Management Discussion
- Research and development expenses were $44.4 million for the year ended December 31, 2023, as compared to $47.5 million for the year ended December 31, 2022, a decrease of $3.1 million.
- Expenses related to the Rett syndrome program increased primarily due to a $4.2 million increase in clinical trial costs related to the Phase 1/2 clinical trial of NGN-401, offset by a $2.6 million decrease in preclinical costs. The decrease in expenses related to the Batten disease program was driven primarily by a decrease of $0.1 million in clinical development expenses. The increase in Early Discovery expenses was driven primarily by a $1.5 million increase in preclinical costs. Discontinued Programs expense decreased primarily due to a $1.3 million decrease in preclinical costs, a $1.1 million decrease in chemistry, manufacturing and controls costs, a $0.5 million decrease in clinical trial costs, and $0.5 million decrease in milestone payments.

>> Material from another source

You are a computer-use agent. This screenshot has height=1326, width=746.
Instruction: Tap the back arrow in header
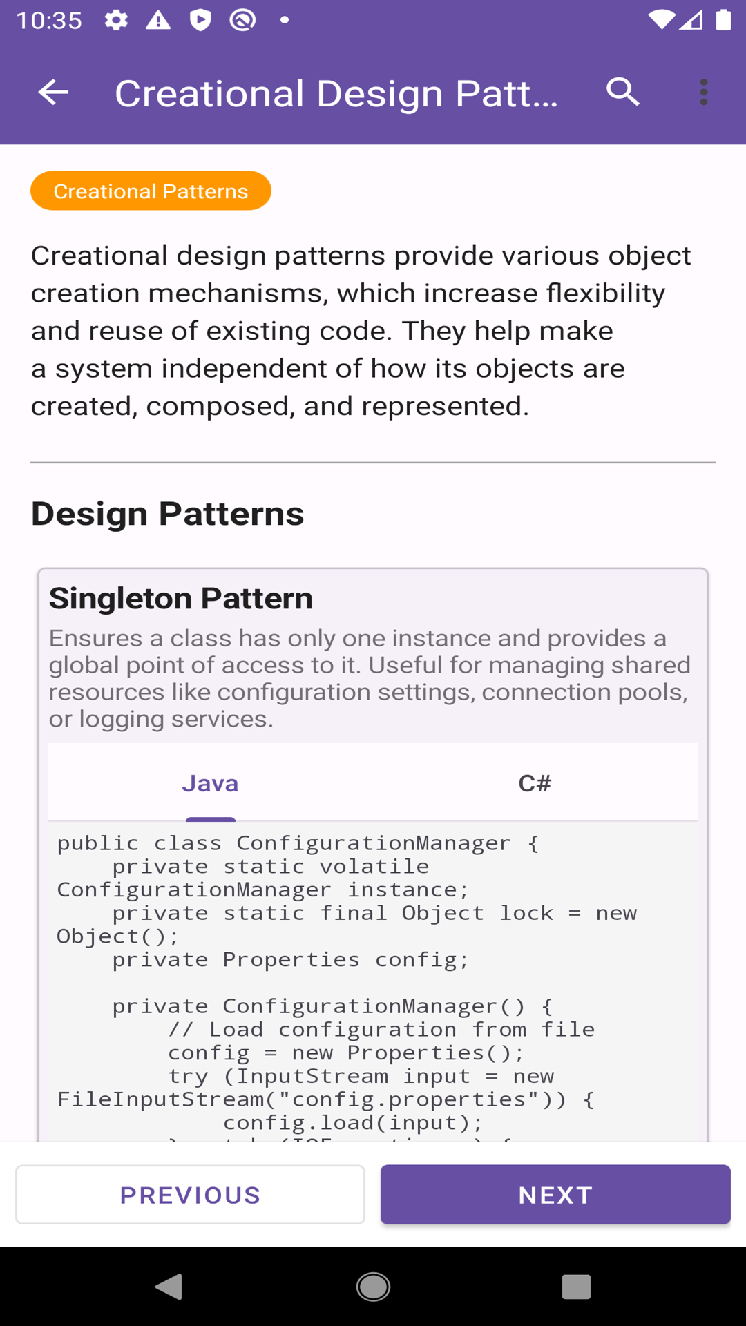(x=53, y=92)
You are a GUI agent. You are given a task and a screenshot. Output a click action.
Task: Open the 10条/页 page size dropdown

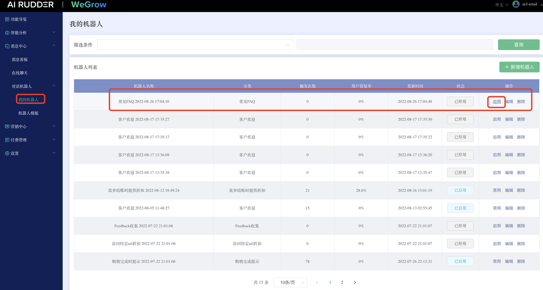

Expenses for Discontinued Programs were substantially complete by year end 2023 and are not expected to contribute meaningfully in 2024.
- The $2.5 million decrease in unallocated internal expenses was primarily driven by a $1.7 million decrease in manufacturing expenses due to lower raw material expenses and a $0.8 million decrease in personnel-related expenses primarily driven by $0.7 million in employee retention tax credits received in 2023.